On Sun, Mar 22, 2020 at 09:31:04AM -0700, Shakeel Butt wrote:
On Sat, Mar 21, 2020 at 6:35 PM Rafael Aquini aquini@redhat.com wrote:
Changes for commit 9c4e6b1a7027f ("mm, mlock, vmscan: no more skipping pagevecs") break this test expectations on the behavior of mlock syscall family immediately inserting the recently faulted pages into the UNEVICTABLE_LRU, when MCL_ONFAULT is passed to the syscall as part of its flag-set.
mlock* syscalls do not provide any guarantee that the pages will be in unevictable LRU, only that the pages will not be paged-out. The test is checking something very internal to the kernel and this is expected to break.

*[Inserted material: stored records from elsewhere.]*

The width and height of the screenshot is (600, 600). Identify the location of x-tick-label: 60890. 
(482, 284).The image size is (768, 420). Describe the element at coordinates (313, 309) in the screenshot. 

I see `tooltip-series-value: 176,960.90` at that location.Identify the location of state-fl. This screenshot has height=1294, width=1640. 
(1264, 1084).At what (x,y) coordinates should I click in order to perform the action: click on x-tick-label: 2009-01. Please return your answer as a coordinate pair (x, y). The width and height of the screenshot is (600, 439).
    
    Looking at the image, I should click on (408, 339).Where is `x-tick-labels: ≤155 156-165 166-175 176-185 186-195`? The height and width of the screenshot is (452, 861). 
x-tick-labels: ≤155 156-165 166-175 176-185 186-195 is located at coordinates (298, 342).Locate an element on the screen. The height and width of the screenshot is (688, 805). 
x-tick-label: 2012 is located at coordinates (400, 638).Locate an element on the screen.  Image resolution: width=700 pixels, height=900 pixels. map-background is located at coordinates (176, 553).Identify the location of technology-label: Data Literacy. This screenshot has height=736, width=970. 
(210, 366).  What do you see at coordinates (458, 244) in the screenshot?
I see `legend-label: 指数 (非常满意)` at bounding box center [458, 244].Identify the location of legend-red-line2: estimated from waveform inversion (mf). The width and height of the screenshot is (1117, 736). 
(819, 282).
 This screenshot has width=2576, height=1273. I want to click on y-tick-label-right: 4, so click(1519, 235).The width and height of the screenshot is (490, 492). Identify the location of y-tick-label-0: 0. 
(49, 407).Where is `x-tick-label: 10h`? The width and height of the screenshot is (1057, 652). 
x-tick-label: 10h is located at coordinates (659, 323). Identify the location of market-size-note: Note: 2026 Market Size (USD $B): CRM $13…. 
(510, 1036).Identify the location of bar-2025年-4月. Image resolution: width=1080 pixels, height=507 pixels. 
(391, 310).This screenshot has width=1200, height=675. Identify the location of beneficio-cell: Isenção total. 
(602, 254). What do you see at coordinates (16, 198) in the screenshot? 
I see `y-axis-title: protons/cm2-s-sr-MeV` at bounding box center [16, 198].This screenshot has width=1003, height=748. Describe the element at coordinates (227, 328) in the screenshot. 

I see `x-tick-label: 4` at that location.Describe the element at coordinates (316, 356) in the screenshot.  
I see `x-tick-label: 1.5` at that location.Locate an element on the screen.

It was a check expected to be satisfied before the commit, though. Getting the mlocked pages inserted directly into the unevictable LRU, skipping the pagevec, was established behavior before the aforementioned commit, and even though one could argue userspace should not be aware, or care, about such inner kernel circles the program in question is not an ordinary userspace app, but a kernel selftest that is supposed to check for the functionality correctness.
There is no functional error introduced by the aforementioned commit, but it opens up a time window where the recently faulted and locked pages might yet not be put back into the UNEVICTABLE_LRU, thus causing a subsequent and immediate PFN flag check for the UNEVICTABLE bit to trip on false-negative errors, as it happens with this test.
This patch fix the false negative by forcefully resorting to a code path that will call a CPU pagevec drain right after the fault but before the PFN flag check takes place, sorting out the race that way.
Fixes: 9c4e6b1a7027f ("mm, mlock, vmscan: no more skipping pagevecs")
This is fixing the actual test and not about fixing the mentioned patch. So, this Fixes line is not needed.
If one bisects the kernel looking for the patch that causes the selftest to fail that commit is going to show up as the issue, thus the reference.